#### EXERCISE PROMPT
Could you rewrite the items that begin at the line containing "Task: Click the yellow" and stop after the line containing "point(431,531)", keeping the requests and offsetting every coordinate in the answers by -25?

#### EXERCISE MATERIALS
+-------+
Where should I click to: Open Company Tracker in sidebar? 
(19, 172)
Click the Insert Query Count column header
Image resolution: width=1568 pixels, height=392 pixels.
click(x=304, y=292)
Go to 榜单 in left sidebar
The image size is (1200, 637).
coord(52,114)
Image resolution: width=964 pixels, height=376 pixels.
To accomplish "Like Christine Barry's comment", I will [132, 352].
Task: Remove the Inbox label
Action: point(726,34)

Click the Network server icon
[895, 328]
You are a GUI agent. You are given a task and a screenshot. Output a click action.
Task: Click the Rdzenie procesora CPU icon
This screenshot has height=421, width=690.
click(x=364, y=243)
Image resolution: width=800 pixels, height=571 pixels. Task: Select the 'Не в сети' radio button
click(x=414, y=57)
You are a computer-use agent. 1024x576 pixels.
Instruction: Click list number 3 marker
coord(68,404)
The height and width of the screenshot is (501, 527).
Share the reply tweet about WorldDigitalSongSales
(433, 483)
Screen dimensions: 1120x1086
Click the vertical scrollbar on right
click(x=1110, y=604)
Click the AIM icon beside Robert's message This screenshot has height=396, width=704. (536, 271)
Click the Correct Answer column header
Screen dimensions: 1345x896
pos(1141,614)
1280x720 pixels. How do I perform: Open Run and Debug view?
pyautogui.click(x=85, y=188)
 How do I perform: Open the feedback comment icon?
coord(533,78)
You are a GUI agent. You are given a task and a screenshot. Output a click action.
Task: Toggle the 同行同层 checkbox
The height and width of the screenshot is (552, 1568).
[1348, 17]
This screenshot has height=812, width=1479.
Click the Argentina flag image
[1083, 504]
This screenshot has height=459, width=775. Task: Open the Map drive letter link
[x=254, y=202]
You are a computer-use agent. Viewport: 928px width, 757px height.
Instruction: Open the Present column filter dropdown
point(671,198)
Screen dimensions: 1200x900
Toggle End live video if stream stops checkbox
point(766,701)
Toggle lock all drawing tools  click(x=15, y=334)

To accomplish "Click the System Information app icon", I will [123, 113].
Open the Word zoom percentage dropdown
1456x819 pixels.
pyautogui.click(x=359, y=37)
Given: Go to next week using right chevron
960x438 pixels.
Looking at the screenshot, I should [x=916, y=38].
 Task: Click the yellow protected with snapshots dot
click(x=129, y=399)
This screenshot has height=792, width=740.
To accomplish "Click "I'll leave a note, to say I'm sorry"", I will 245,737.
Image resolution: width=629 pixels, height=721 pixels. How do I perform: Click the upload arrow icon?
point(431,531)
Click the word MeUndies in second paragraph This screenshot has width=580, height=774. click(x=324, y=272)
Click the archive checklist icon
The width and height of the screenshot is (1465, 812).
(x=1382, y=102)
+-------+
#### EXERCISE RESPONSE
 Task: Click the yellow protected with snapshots dot
click(x=104, y=374)
This screenshot has height=792, width=740.
To accomplish "Click "I'll leave a note, to say I'm sorry"", I will 220,712.
Image resolution: width=629 pixels, height=721 pixels. How do I perform: Click the upload arrow icon?
point(406,506)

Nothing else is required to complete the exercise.